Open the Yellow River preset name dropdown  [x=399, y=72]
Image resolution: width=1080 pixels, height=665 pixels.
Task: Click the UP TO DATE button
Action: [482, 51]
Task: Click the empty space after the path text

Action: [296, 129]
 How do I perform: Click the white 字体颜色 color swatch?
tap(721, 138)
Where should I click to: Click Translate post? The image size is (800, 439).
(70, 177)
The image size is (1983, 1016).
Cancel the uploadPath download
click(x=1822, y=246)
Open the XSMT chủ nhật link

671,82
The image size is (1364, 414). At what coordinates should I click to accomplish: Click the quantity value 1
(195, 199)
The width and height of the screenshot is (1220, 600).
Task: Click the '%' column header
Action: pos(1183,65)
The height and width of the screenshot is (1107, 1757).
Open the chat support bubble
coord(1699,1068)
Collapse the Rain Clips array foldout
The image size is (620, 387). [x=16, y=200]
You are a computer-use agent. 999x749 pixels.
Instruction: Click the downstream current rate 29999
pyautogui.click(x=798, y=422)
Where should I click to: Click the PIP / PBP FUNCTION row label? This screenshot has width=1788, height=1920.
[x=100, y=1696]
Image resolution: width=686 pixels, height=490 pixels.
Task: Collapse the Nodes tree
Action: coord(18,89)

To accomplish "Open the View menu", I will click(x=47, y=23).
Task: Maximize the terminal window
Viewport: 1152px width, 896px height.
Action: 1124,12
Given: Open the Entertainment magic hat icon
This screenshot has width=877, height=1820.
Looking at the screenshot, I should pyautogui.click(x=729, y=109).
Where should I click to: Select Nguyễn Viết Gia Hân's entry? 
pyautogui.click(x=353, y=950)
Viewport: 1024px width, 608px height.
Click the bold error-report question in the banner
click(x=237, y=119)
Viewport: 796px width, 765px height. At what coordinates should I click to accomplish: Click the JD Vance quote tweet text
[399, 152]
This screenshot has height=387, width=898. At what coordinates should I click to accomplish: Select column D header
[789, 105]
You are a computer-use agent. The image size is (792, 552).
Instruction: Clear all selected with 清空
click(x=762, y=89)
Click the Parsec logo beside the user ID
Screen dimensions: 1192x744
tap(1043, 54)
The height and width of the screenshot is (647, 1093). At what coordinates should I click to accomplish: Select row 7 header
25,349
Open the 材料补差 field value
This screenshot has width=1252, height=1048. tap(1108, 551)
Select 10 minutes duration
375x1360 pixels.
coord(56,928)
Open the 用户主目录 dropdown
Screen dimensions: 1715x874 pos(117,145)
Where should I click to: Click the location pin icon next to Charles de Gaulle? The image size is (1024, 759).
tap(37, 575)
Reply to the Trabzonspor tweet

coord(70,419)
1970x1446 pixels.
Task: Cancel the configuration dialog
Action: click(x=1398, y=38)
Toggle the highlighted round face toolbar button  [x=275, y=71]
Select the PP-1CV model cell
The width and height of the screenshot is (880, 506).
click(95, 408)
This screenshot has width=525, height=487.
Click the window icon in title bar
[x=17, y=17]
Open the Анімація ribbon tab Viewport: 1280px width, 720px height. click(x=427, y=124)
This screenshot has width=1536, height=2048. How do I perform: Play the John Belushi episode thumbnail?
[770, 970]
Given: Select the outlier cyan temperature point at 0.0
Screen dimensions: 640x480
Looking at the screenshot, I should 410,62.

++++++

→ Directions for this task:
Your response must consist of every line above, reproduced exactly.

→ Answer to this exercise:
Open the Yellow River preset name dropdown  [x=399, y=72]
Image resolution: width=1080 pixels, height=665 pixels.
Task: Click the UP TO DATE button
Action: [482, 51]
Task: Click the empty space after the path text

Action: [296, 129]
 How do I perform: Click the white 字体颜色 color swatch?
tap(721, 138)
Where should I click to: Click Translate post? The image size is (800, 439).
(70, 177)
The image size is (1983, 1016).
Cancel the uploadPath download
click(x=1822, y=246)
Open the XSMT chủ nhật link

671,82
The image size is (1364, 414). At what coordinates should I click to accomplish: Click the quantity value 1
(195, 199)
The width and height of the screenshot is (1220, 600).
Task: Click the '%' column header
Action: pos(1183,65)
The height and width of the screenshot is (1107, 1757).
Open the chat support bubble
coord(1699,1068)
Collapse the Rain Clips array foldout
The image size is (620, 387). [x=16, y=200]
You are a computer-use agent. 999x749 pixels.
Instruction: Click the downstream current rate 29999
pyautogui.click(x=798, y=422)
Where should I click to: Click the PIP / PBP FUNCTION row label? This screenshot has width=1788, height=1920.
[x=100, y=1696]
Image resolution: width=686 pixels, height=490 pixels.
Task: Collapse the Nodes tree
Action: coord(18,89)

To accomplish "Open the View menu", I will click(x=47, y=23).
Task: Maximize the terminal window
Viewport: 1152px width, 896px height.
Action: 1124,12
Given: Open the Entertainment magic hat icon
This screenshot has width=877, height=1820.
Looking at the screenshot, I should pyautogui.click(x=729, y=109).
Where should I click to: Select Nguyễn Viết Gia Hân's entry? 
pyautogui.click(x=353, y=950)
Viewport: 1024px width, 608px height.
Click the bold error-report question in the banner
click(x=237, y=119)
Viewport: 796px width, 765px height. At what coordinates should I click to accomplish: Click the JD Vance quote tweet text
[399, 152]
This screenshot has height=387, width=898. At what coordinates should I click to accomplish: Select column D header
[789, 105]
You are a computer-use agent. The image size is (792, 552).
Instruction: Clear all selected with 清空
click(x=762, y=89)
Click the Parsec logo beside the user ID
Screen dimensions: 1192x744
tap(1043, 54)
The height and width of the screenshot is (647, 1093). At what coordinates should I click to accomplish: Select row 7 header
25,349
Open the 材料补差 field value
This screenshot has width=1252, height=1048. tap(1108, 551)
Select 10 minutes duration
375x1360 pixels.
coord(56,928)
Open the 用户主目录 dropdown
Screen dimensions: 1715x874 pos(117,145)
Where should I click to: Click the location pin icon next to Charles de Gaulle? The image size is (1024, 759).
tap(37, 575)
Reply to the Trabzonspor tweet

coord(70,419)
1970x1446 pixels.
Task: Cancel the configuration dialog
Action: click(x=1398, y=38)
Toggle the highlighted round face toolbar button  [x=275, y=71]
Select the PP-1CV model cell
The width and height of the screenshot is (880, 506).
click(95, 408)
This screenshot has width=525, height=487.
Click the window icon in title bar
[x=17, y=17]
Open the Анімація ribbon tab Viewport: 1280px width, 720px height. click(x=427, y=124)
This screenshot has width=1536, height=2048. How do I perform: Play the John Belushi episode thumbnail?
[770, 970]
Given: Select the outlier cyan temperature point at 0.0
Screen dimensions: 640x480
Looking at the screenshot, I should 410,62.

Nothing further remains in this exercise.